# What planet are you from?



## PERCON (Jul 3, 2005)

I'd like to ask people to create their own planet in space, what is it called, what does it look like and what do the people look like...

Very strange thread I will admit that but I am very strange. 

I come from a planet called Braktoo, I was in the 3rd wing of the Dryad squadron leading an assault on Earth in the late 1960's, of course some didn't make it back alive and I am left stranded here on this planet while my fellows are experimented on by the special forces in the USA. I'm making the most of my stay however, and I intend on leaving before the collision of an asteroid with Earth in 2025 . 

Anyway, Braktoo is a luchious green planet, it has none of these weird tree things you guys have here on Earth though, just vegetation and deep caves. The Braks are a very kind species and we feel for those here on Earth suffocating in their own pollution so we are going to cleanse it for you all. The Braks look very much like humans however we are more 'spindly' I suppose you could say. Much thinner since we can absorb moisture from the air straight to our organs rather than 'drinking'. I bid you all a good day...

Thanks for reading...

_PERCON_


----------



## Stalker (Jul 4, 2005)

Oh, I also used to create planets! I even used to draw maps, placed various tribes and races...

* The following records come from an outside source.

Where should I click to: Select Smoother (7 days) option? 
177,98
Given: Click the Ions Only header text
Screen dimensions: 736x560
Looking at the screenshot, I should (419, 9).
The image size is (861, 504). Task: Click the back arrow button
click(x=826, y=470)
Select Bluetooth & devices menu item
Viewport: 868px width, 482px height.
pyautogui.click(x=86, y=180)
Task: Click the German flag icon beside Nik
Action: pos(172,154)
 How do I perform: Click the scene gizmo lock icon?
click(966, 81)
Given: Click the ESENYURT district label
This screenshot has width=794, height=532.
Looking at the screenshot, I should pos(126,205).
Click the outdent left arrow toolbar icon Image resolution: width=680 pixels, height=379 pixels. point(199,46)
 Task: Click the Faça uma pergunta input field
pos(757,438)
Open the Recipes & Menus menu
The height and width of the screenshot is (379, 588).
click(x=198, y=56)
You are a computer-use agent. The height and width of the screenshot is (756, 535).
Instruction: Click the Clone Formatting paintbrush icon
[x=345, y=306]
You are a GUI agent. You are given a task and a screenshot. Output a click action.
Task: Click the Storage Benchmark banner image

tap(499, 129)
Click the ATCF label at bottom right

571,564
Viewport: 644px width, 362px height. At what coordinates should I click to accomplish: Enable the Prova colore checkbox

Well, one of the examples... A planet Tethis that revolves K2IV orange subgiant by the orbit 1,2 astronomic units. inhabited by former human colonists with the connections with the Earth broken. Ocean occupies 85% of the planet's surface. A single continental mass is in the antarctic pole. The inhabited areas lie in the equatorial belt as the series of archipelagos with islands no more than Madagascar. Yellow-brown jungle and genetically modified pine forests cover most of the islands. In the nothern hemisphere, womewhere between 37 and 44 degrees of the northern lattitude, lies Concord archipelago that generally occupies 2,2 million square km. There is also a native population whose existance has remained secret for human colonists by now...


----------



## PERCON (Jul 8, 2005)

I like to think of this thread as a way to bring out people's creative writing techniques. 

_PERCON_


----------



## Rosemary (Jul 8, 2005)

I am from K’a Ren, the Shadow World of Faren, which is in the Vorsin Galaxy.  We the inhabitants are known as the K’a Rinil and dwell in the Forest of K’a Rshen.  The most important village is Mael Caren.  Here is the Academe of the Forerynel, who are also known as the Enlightened Ones.  Sacred groves of Oak or Birch, also known as Haligerns, are found throughout the K’a Rshen Forest.   Long ago our God of the Forests, K’a Mael gave us the Celestial Tree and from this tree we strengthen our magical powers.  We follow the ways of the ancient Druids, attuned to nature and worship K’a Ishinee, the Earth Mother.  Special places are venerated, such as natural springs or where streams join together.  Animalistic spirits, oreads, water sprites and strigiforms in particular, with their large owlish eyes, keep watch over our peoples, keeping families safe.  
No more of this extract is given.